# Scraping Top 100 Chess Players Details using Python

## In this project we are going scrape Top 100 Chess Players in the world by Rating category.


### Web Scraping is the process of extracting and parsing data from websites in an automated fashion using computer program
1. Importing requests library
2. Downloading web pages using requests library
3. Requests library allows you to access the HTTP links 

![](https://i.imgur.com/heKuzSD.png)



### Chess Rankings Website
Chess-ranking.com is a website which provides list of world top 100 chess players by rating category.
![](https://i.imgur.com/cdBW0aV.jpeg)

##### **Objective**:
Scraping the `Top 100 Chess Players` in each rating category by parsing the information from this website in the form of Tabular data.
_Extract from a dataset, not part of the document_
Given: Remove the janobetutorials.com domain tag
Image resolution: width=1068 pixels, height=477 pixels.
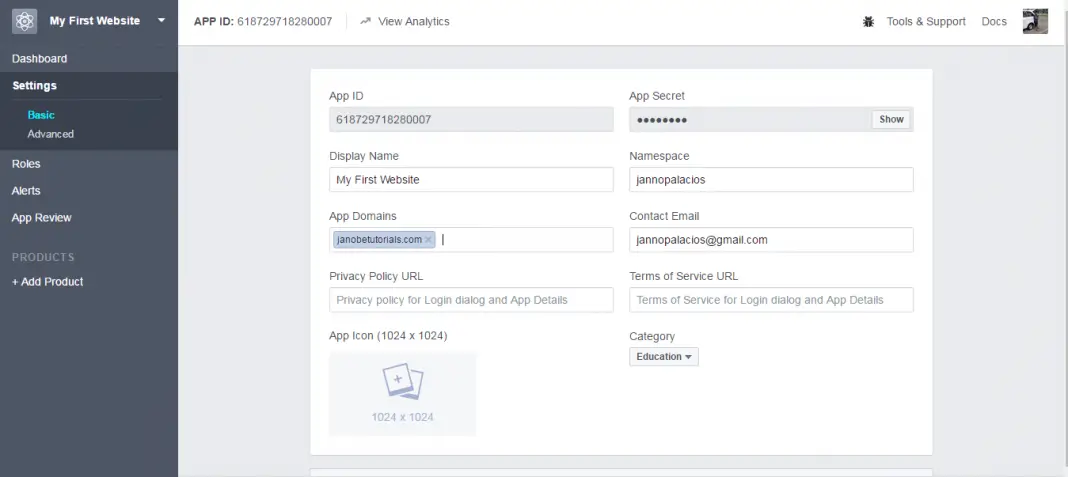Looking at the screenshot, I should [x=429, y=240].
#####  **List of creative fields on website:**

1. Rank
2. Rank Change
3. Name
4. Title
5. Federation
6. Rating
7. Rating Change
8. Age
9. K

## **Outline of the project:**
1. Understanding the structure of [Chess Rankings Website]("www.chess-rankings.com")
2. Installing and Importing required libraries 
3. Extracting the Player's details of different fields from website using `BeautifulSoup`
4. Parsing the Top 100 Chess Players details into 9 fields: Rank, Rank Change,Name, Title, Federation, Rating, Rating Change, Age and K using Helper Functions.
5. Storing the extracted data into a dictionary.
6. Compiling all the data into a DataFrame using `Pandas` and saving the data  into `CSV` file.

In [4]:
# Install the library
!pip install requests --upgrade --quiet

In [5]:
import requests

In [6]:
url_1 = "https://chess-rankings.com/?categ=3000&label=1"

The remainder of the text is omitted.